Golden Pharaoh is wearing a cloth-looking belt (molded plastic), with a sort of loincloth hanging down in the front and back. He has ridged purple tights, which again had to be made as unique parts, and he has amazingly ornate yellow boots. They come up to about his knees, and are topped with what look like bird symbols and suns.
Attached to his upper arms are the glider wings. These were one of the original figure's most prominent features, and in fact were the focal point for his spring-action super-power. This figure, thankfully, doesn't have the spring-action feature, although of course he can raise his arms just fine. The wings are amazingly ornate, doing what much of the figure does, which is to take the basics of the original design, and enhance them to an extreme degree. The wings are more or less half-circles, outlined in ridged yellow, with each wing section outlined in black, with the wings themselves done in transparent purple. The purple sections are intricately detailed with Egyptian-style "feather" designs.

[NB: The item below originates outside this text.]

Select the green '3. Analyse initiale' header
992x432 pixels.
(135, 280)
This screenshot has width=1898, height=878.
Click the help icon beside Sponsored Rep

Completing the costume are ornate wristbands, as well as a transparent purple attachment to his back, that sweeps up around the sides of the head, and does a nice job of creating a look that I would call a futuristic version of an Egyptian headdress. Definitely puts the "Pharaoh" in "Golden Pharaoh". This particular item has a winged emblem sculpted into it similar to what appears on the boots.
The backstory mentions that Golden Pharaoh uses a "mystical staff", and indeed the figure comes with this. It's gold in color, although not quite as metallic-looking as Golden Pharaoh's skin, somewhat amusingly. It's about 7" in length, and has an ornate design at the top that looks reasonably Egyptian.

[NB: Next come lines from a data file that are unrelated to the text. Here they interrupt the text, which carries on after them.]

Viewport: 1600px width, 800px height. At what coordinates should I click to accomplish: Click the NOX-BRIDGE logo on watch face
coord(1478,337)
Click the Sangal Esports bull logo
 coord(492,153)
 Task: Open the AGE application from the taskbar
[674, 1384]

The figure also comes with a display stand, that's molded in transparent blue and has the old "SUPER POWERS" logo on it. There's just something a little weird about seeing this logo in the modern day, and with a Mattel product. The original Super Powers action figures were made by Kenner.
Of course, Golden Pharaoh is superbly articulated, and is fully poseable at the head, arms, upper arm swivel, elbows, wrists, mid-torso, waist, legs, upper leg swivel (nicely worked into the ridges), knees, and ankles.

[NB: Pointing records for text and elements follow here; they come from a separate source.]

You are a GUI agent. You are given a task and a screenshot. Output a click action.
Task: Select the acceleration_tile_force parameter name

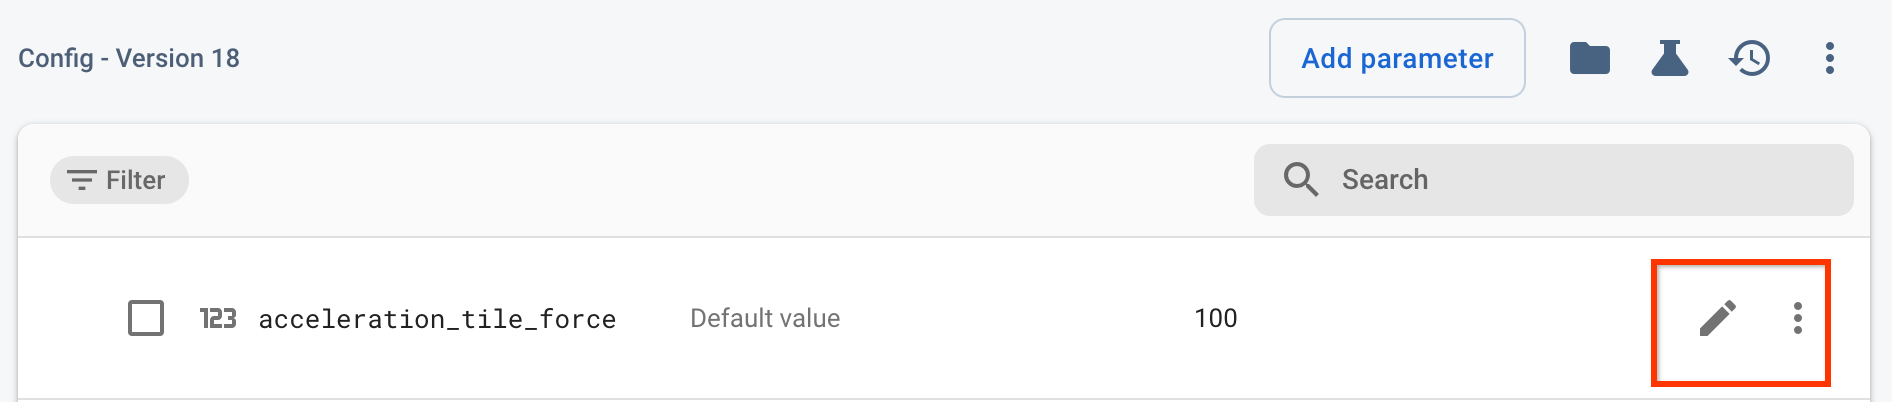437,319
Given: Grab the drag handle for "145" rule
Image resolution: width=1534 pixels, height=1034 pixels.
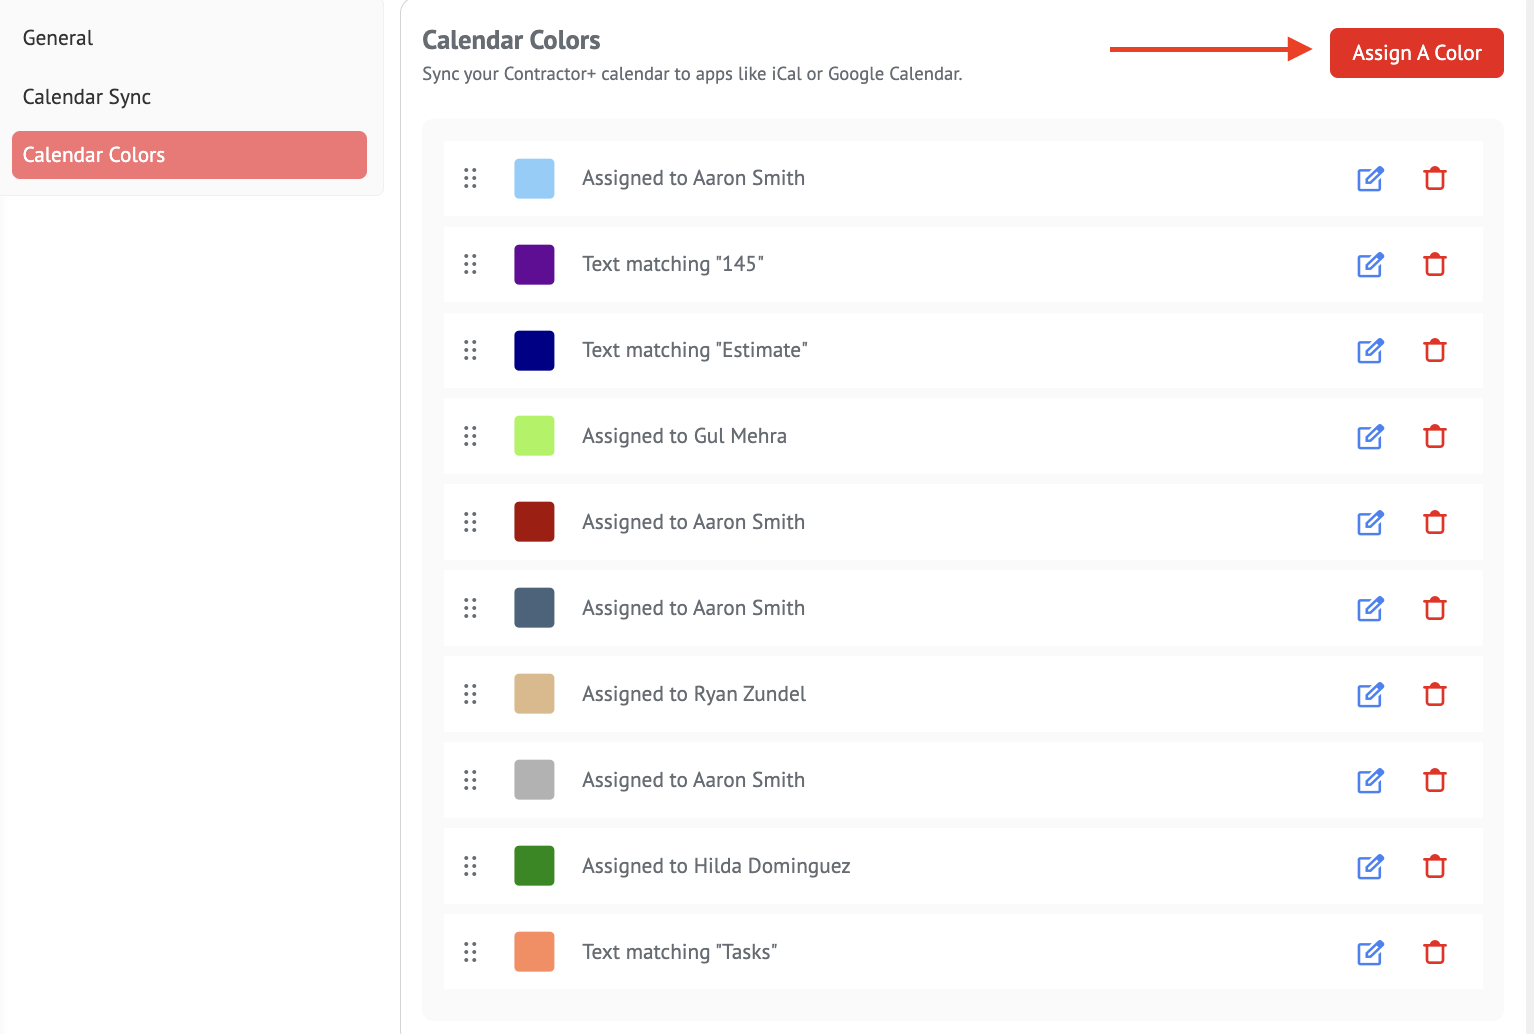Looking at the screenshot, I should (x=470, y=264).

So, what's my final word here? I really like this figure. The character may have a decidedly limited comic book history, but he's certainly got some interesting action figure history, and given what happened to my original Golden Pharaoh, I'm very pleased to bring the new one into the collection.
And, on his own, he's easily one of the most unique and ornate figures yet introduced into the DC Universe Classics line! I have little doubt that there will be some people, unaware of the action figure history, who are going to see this figure, and think, "Who?!" Well, never mind who. Trust me, Golden Pharaoh deserves his place in the DC Universe Classics line, and you can't tell me that this isn't one heck of an impressive action figure. The Four Horsemen clearly knocked themselves out on this guy, and it shows. Every bit of considerable detail on this figure is evidence of that.
The DC UNIVERSE CLASSICS figure of GOLDEN PHARAOH definitely has my absolute highest recommendation!